Geoffrey Bertram Robert Feilden (20 February 1917 – 1 May 2004) was a mechanical engineer, and an important part of the Power Jets team that developed the first jet engine with Frank Whittle in the early 1940s. He was Chair of the Committee on Engineering Design from 1961 and authored the 1963 'Report of the Feilden Committee on Engineering Design'.

==Early life==
Feilden was born in Meadway Court, Hampstead Garden Suburb, London on 20 February 1917. He was the son of Major Robert Feilden MC and Olive Binyon. He spent his early years in British Columbia, western Canada, as his father had ill health from being gassed in the First World War. He returned to England when he was eight, after his father died swimming in a lake in the Okanagan area.

He attended Heath Mount School in Hampstead, then Bedford School as a major scholar. In 1935 he worked for a year at British Thomson-Houston at Rugby (later to be the first home of Power Jets). He went to King's College, Cambridge in 1936, where he read Mechanical Sciences and Economics. In the summer holiday of 1937 he worked for Brown Boveri Company in Baden in Switzerland.

==Career==
From 1939 to 1940 he worked for Unilever at Port Sunlight, arriving in September 1939, the very start of World War Two.

===Power Jets===
In 1940 he joined Power Jets, then at Rugby. He managed the engine test programme.

===Ruston and Hornsby===
In 1946, through an acquaintance with Geoffrey Bone, the son of Victor Bone, he went to work for Ruston & Hornsby in Lincoln. He recruited some of his former colleagues at Power Jets.

In 1954 he became the Engineering Director, having seen the TA gas turbine enter production in 1952. The first commercial turbine was sold to an oil field in Kuwait. He also designed the AT diesel engine, also for marine applications.

===Hawker Siddeley===
From 1959 to 1961 he worked for the gas turbine division of Hawker Siddeley (then the leading UK company in diesel engines and marine power). It was based at the former Gloster Aircraft Works at Hucclecote in Gloucestershire.

===Davy Ashmore===
From 1961–8 he was Group Technical Director of Davy Ashmore. This company was later bought by John Brown & Company, then Trafalgar House in 1986, Kværner in 1996, and then Aker Solutions in 2004.

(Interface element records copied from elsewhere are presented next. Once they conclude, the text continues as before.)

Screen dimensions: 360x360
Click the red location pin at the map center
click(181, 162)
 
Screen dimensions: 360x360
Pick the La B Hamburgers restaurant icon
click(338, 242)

===Committee on Engineering Design===
Feilden was Chair of the Committee on Engineering Design from 1961 to 1968. In 1963 he published his Report of the Feilden Committee on Engineering Design, commissioned by the Minister of Science. The report argued for greater importance to be placed on engineering and increased status for engineers in British design professions.

===BSI===
In 1968 Feilden joined the British Standards Institution as Deputy Director General, in Hemel Hempstead, becoming Director General in 1970. He worked for the BSI until 1981 as Director General.

From 1977–9 he was the President of the European Committee for Standardization. From 1967–9 he was Vice-President of the Royal Society.

==Personal life==
Both of his wives were called Elizabeth. He married Elizabeth Gorton in 1946 and they had one son and two daughters. They divorced in 1961. In 1972 he married (Elizabeth) Diana Angier (née Lloyd), widow of Major Patrick Angier, thereby acquiring three step-children. He died in Painswick in Gloucestershire.

His son (Richard, born in 1950, and also educated at King's College, Cambridge) became an architect, and was part of the Feilden Clegg Bradley Studios practice since 1975. He died eight months after his father, in an unfortunate accident when a tree fell on him as he was creating a memorial glade to Feilden.

Feilden's daughters are Elizabeth Jane Woolmer and Fiona Ann Macaskill

Feilden's younger brother was Sir Bernard Feilden CBE, an architect (for cathedral restoration), who died in November 2008.

In 1959 he became a Fellow of the Royal Society, and was appointed a CBE in 1966. He became FREng in 1976. In 1994 he received the Hodgson Prize from the RAeS.

In 2003 The University of Lincoln awarded Feilden an honorary doctorate in technology.